● **TASK BRIEF**: Which lines of the listing below contain the word "marker"? Copy each of them.

● **THE RECORDS**:
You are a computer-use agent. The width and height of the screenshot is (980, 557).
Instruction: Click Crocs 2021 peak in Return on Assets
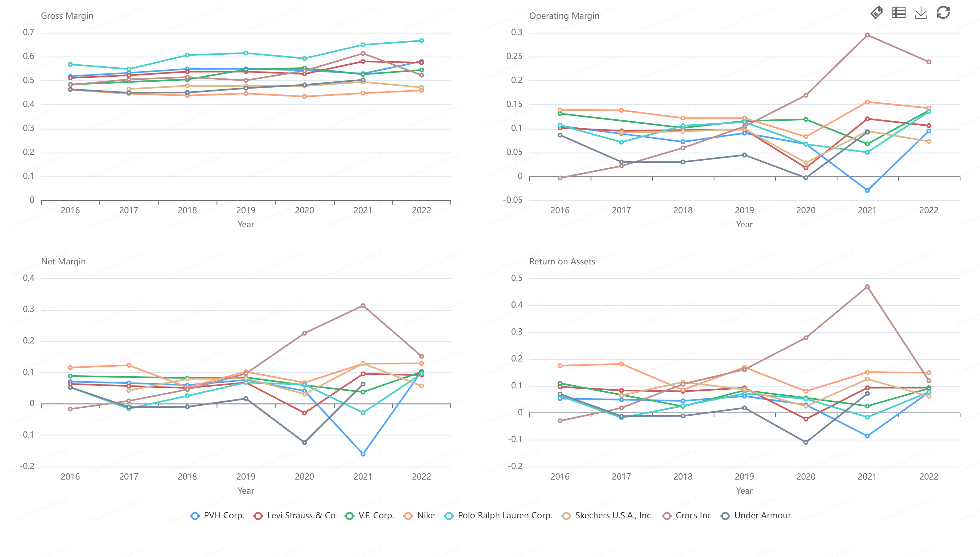[867, 287]
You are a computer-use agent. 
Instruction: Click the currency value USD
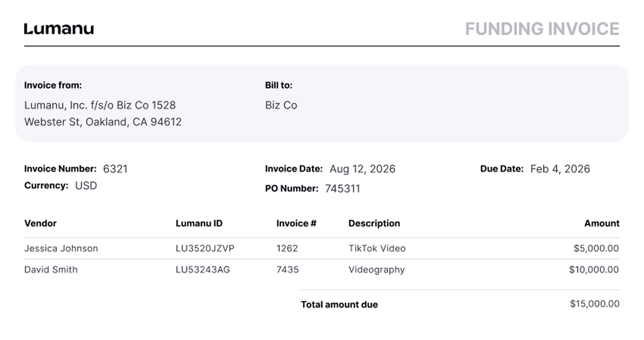86,186
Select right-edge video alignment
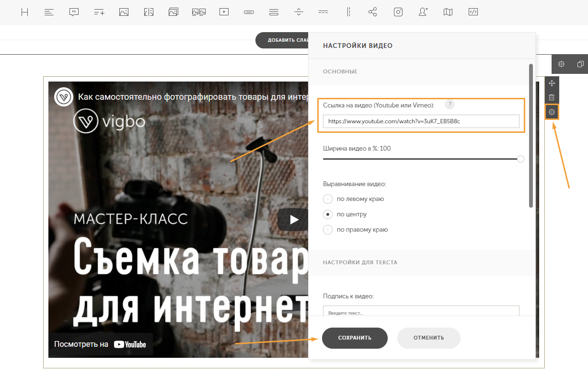The image size is (588, 377). 328,230
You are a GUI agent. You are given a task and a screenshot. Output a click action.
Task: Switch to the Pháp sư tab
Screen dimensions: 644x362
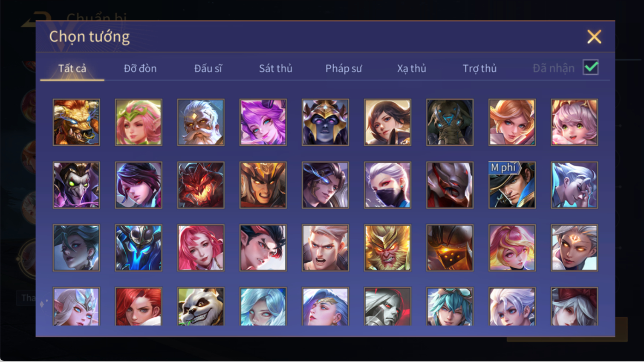tap(344, 68)
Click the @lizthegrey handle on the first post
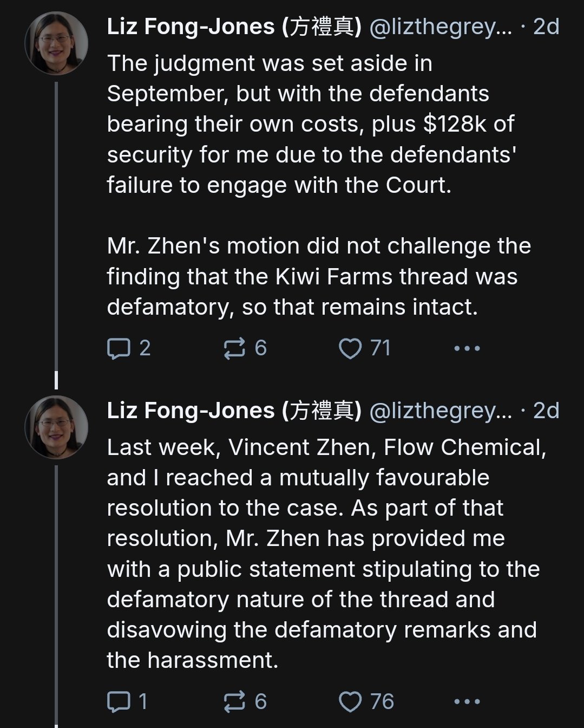Screen dimensions: 584x728 [x=440, y=27]
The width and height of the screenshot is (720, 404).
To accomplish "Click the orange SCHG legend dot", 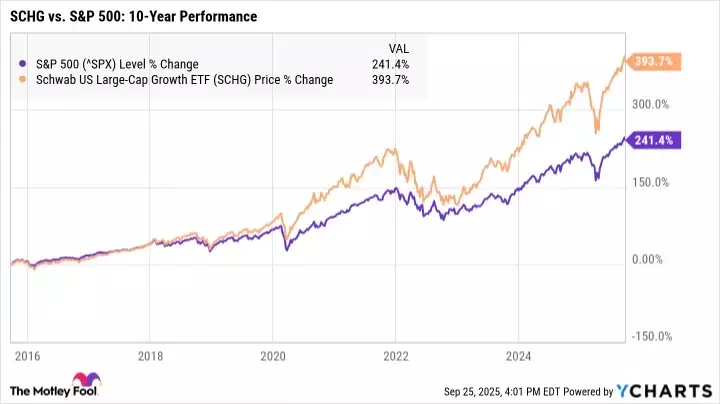I will coord(21,81).
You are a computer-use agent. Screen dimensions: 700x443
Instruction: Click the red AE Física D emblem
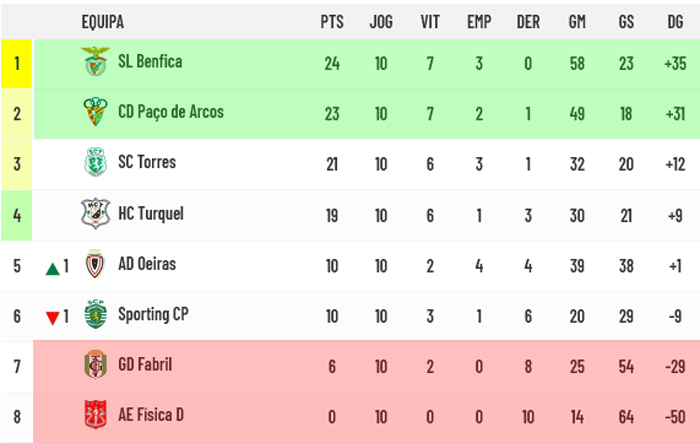tap(96, 414)
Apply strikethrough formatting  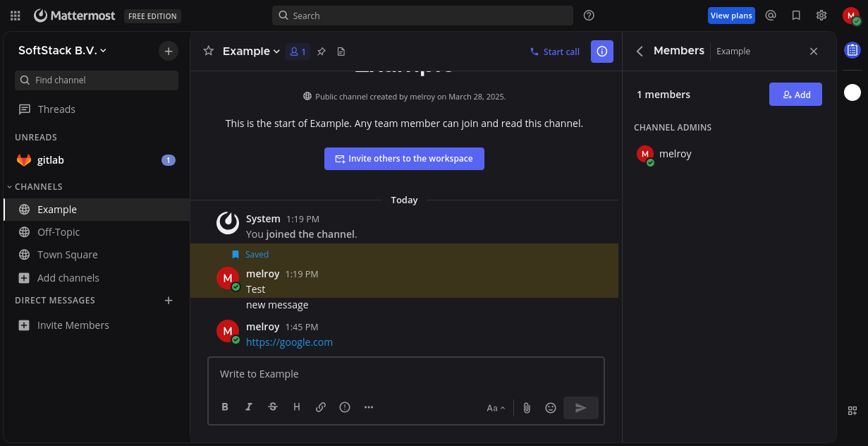point(273,406)
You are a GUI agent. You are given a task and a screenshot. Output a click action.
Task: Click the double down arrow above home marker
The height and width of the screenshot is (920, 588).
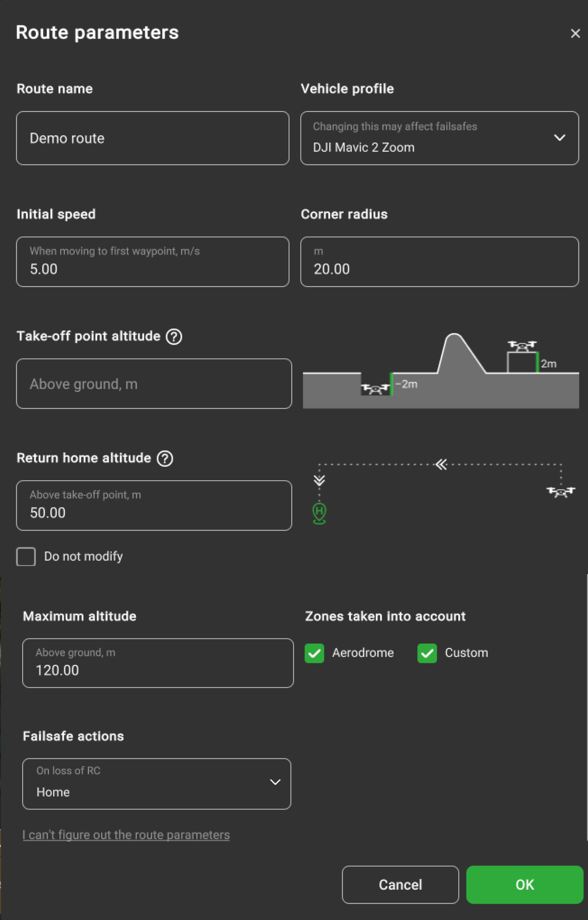[x=319, y=480]
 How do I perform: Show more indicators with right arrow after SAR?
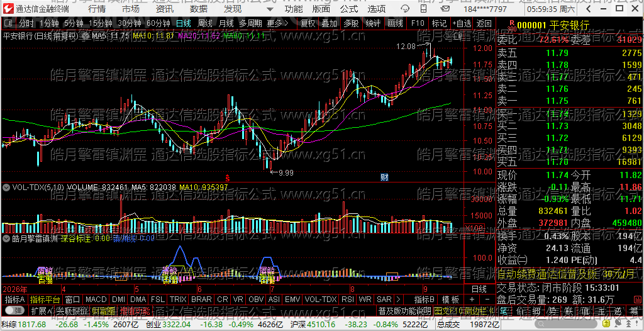[397, 300]
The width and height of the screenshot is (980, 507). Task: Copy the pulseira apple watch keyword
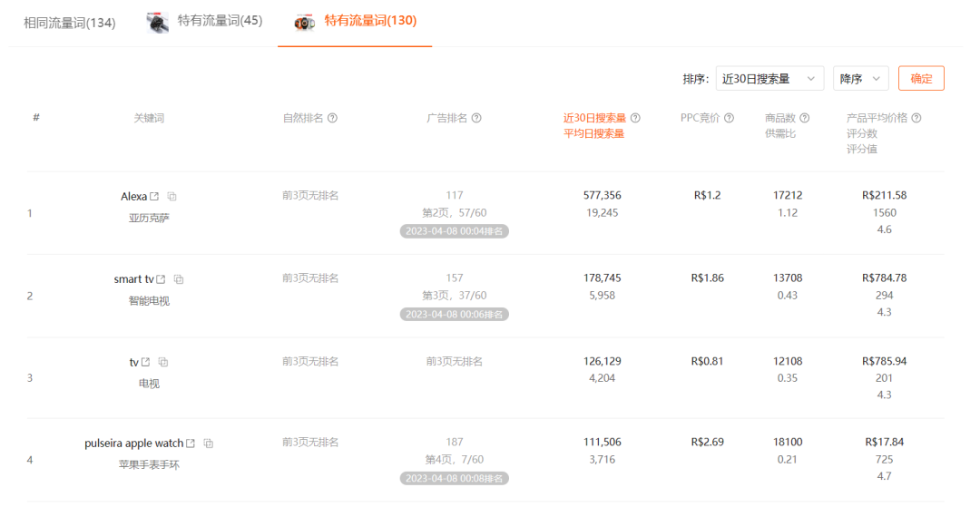[209, 444]
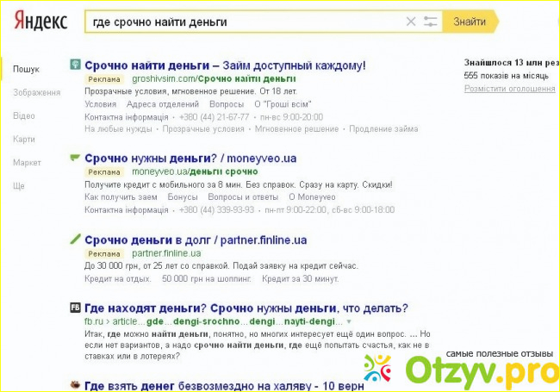Image resolution: width=560 pixels, height=392 pixels.
Task: Click inside the search query field
Action: pos(241,22)
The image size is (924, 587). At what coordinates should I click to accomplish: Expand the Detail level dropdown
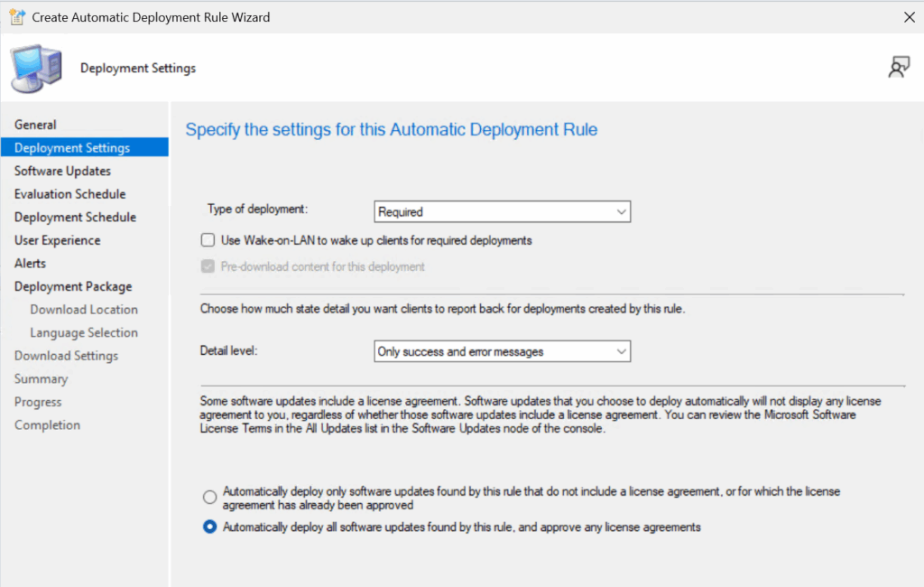click(503, 351)
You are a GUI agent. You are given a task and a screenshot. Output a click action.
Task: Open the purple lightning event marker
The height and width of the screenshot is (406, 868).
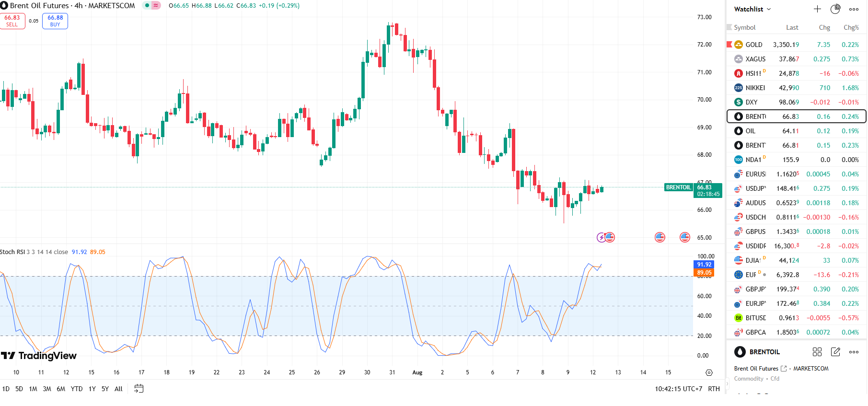(601, 237)
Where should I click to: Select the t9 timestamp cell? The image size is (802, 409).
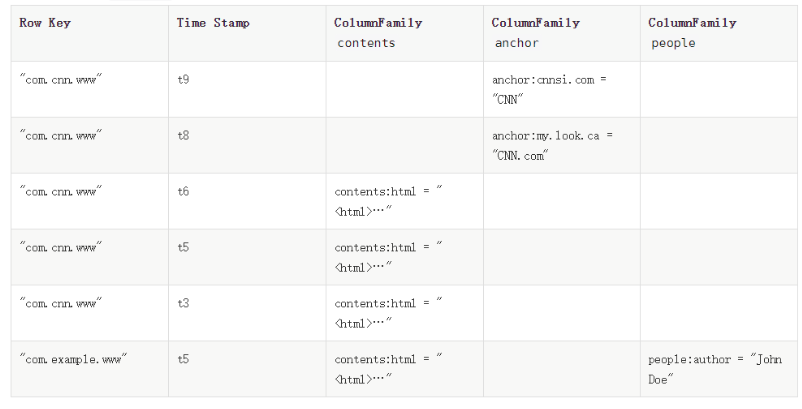247,89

● **RESPONSE AREA**:
Task: Click the double down arrow above home marker
Task: Open the purple lightning event marker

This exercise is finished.